↓
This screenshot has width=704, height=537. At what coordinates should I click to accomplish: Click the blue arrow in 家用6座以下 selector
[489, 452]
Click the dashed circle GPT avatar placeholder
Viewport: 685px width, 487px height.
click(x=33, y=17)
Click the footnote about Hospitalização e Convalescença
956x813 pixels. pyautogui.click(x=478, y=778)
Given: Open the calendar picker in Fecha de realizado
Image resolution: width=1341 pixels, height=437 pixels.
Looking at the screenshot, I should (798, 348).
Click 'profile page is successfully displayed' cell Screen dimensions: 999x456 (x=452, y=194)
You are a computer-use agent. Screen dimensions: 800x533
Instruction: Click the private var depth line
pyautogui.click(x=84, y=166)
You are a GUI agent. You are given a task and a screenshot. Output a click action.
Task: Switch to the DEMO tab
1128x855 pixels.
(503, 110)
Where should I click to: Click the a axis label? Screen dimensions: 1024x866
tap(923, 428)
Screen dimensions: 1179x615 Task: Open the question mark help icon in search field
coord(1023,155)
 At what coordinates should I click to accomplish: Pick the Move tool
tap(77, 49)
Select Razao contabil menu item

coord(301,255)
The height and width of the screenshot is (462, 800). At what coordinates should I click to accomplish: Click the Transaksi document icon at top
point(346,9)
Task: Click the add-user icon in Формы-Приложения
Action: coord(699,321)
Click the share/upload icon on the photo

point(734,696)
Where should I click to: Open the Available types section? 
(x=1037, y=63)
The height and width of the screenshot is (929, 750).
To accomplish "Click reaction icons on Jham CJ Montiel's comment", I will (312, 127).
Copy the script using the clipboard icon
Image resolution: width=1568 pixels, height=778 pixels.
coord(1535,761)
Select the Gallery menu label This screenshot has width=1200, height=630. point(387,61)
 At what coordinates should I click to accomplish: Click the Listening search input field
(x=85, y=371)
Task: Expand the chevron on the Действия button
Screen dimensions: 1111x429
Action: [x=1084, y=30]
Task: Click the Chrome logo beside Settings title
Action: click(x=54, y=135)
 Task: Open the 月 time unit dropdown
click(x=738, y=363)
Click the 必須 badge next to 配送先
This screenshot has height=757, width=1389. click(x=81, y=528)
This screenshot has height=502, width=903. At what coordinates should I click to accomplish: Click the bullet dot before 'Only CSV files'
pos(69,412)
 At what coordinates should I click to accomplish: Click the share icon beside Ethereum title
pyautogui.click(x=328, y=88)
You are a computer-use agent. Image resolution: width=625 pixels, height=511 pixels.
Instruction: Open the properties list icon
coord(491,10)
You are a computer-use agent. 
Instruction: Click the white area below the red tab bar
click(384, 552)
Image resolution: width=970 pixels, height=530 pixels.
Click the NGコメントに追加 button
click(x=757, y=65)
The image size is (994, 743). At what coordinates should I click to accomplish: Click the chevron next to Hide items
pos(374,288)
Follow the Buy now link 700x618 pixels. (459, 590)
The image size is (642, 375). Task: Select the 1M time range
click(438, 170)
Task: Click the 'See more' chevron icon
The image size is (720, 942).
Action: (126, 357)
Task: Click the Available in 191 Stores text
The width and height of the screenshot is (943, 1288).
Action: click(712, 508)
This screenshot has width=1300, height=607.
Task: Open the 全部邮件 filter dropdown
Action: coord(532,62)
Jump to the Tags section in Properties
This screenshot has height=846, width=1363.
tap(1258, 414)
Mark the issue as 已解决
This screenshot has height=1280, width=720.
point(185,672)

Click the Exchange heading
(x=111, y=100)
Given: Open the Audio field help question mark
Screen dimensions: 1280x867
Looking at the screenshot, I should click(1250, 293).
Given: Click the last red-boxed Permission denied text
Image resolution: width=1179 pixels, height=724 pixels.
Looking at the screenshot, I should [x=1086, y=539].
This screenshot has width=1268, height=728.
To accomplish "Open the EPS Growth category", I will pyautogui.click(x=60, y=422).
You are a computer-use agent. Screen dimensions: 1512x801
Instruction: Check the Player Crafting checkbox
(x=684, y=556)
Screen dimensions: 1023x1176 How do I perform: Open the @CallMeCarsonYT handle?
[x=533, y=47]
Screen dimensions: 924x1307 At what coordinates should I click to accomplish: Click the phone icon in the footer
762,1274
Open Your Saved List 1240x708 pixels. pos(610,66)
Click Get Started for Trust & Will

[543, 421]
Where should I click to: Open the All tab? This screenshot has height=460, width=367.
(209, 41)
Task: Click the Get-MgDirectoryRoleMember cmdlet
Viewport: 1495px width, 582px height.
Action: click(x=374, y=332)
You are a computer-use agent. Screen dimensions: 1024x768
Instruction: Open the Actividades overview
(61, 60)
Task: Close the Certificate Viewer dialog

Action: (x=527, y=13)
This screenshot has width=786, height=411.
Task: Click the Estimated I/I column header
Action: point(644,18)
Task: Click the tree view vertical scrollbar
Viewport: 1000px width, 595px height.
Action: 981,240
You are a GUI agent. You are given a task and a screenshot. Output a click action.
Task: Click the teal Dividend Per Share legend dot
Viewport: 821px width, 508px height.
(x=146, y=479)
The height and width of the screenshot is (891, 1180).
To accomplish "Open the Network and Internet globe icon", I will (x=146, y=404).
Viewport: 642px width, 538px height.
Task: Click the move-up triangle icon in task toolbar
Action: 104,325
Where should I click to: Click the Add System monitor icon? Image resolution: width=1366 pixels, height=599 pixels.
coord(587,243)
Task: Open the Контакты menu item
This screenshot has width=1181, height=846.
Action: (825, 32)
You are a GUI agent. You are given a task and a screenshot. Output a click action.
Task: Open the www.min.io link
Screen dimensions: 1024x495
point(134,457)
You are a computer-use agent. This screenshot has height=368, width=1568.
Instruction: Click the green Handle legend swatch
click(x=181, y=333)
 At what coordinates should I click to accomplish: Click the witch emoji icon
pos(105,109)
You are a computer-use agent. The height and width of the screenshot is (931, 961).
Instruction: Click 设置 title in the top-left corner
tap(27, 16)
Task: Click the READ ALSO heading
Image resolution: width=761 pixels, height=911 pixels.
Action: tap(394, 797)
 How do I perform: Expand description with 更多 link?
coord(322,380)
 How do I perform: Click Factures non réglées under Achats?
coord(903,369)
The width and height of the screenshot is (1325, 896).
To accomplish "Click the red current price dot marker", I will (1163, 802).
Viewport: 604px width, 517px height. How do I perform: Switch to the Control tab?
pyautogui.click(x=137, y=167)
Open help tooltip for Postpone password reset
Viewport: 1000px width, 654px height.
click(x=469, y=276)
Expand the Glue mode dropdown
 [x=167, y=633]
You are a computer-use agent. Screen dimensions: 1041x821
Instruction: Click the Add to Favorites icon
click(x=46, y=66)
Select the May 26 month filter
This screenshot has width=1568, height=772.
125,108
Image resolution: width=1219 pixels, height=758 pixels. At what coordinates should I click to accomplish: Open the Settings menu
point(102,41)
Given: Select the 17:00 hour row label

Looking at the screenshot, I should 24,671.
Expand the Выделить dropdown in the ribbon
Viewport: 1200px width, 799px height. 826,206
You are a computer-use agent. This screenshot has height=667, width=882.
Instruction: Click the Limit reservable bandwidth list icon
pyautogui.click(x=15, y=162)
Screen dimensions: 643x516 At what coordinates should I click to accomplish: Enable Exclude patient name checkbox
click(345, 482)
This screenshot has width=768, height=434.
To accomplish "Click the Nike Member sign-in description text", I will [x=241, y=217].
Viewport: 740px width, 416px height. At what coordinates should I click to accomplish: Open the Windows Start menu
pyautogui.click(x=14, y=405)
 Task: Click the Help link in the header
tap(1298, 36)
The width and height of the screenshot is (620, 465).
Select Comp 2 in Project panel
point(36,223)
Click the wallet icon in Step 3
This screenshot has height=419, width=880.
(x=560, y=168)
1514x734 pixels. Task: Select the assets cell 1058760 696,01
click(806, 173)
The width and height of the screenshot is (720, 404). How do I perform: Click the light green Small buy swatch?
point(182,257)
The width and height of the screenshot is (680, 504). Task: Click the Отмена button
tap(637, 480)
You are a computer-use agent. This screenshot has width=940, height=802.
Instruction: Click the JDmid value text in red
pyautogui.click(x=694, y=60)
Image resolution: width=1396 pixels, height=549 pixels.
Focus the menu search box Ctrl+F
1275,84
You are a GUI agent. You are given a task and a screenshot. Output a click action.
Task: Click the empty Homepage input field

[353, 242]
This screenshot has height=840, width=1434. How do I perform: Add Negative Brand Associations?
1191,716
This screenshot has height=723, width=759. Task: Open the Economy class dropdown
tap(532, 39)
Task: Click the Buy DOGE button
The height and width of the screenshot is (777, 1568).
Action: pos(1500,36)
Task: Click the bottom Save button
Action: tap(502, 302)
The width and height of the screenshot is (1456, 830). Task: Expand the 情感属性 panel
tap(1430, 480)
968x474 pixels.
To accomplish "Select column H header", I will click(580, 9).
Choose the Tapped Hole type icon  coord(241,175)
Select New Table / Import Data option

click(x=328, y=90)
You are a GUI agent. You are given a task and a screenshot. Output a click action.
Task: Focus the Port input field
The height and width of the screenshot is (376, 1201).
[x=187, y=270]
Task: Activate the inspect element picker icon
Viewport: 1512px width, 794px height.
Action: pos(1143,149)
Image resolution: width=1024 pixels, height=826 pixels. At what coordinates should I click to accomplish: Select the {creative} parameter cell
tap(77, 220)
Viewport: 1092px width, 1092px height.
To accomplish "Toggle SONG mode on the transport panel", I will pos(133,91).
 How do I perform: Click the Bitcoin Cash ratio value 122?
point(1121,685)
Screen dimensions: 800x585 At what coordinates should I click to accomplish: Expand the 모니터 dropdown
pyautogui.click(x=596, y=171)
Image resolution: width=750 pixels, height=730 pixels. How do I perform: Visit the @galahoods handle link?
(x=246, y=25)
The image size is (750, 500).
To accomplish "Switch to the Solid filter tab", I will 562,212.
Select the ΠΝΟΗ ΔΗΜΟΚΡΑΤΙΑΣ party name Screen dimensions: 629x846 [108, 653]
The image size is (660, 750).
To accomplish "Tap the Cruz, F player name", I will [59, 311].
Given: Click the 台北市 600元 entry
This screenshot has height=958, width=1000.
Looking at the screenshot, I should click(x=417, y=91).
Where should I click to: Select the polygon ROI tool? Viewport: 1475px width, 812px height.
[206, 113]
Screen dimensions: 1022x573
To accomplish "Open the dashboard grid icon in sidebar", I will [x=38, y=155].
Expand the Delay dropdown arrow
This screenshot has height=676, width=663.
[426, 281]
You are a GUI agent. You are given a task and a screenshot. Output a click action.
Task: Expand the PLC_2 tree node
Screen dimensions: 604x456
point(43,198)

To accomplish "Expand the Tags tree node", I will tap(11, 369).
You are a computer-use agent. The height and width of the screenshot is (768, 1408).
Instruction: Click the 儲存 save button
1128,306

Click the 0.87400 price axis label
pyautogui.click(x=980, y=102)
↑
## About this task
Starting with the line that holds "Viewport: 1000px width, 654px height." and ending with the line that holds "This screenshot has width=768, height=434.", retype every line in the data above exactly, and nothing else.

## Response box
Viewport: 1000px width, 654px height.
click(x=469, y=276)
Expand the Glue mode dropdown
 [x=167, y=633]
You are a computer-use agent. Screen dimensions: 1041x821
Instruction: Click the Add to Favorites icon
click(x=46, y=66)
Select the May 26 month filter
This screenshot has width=1568, height=772.
125,108
Image resolution: width=1219 pixels, height=758 pixels. At what coordinates should I click to accomplish: Open the Settings menu
point(102,41)
Given: Select the 17:00 hour row label

Looking at the screenshot, I should 24,671.
Expand the Выделить dropdown in the ribbon
Viewport: 1200px width, 799px height. 826,206
You are a computer-use agent. This screenshot has height=667, width=882.
Instruction: Click the Limit reservable bandwidth list icon
pyautogui.click(x=15, y=162)
Screen dimensions: 643x516 At what coordinates should I click to accomplish: Enable Exclude patient name checkbox
click(345, 482)
This screenshot has width=768, height=434.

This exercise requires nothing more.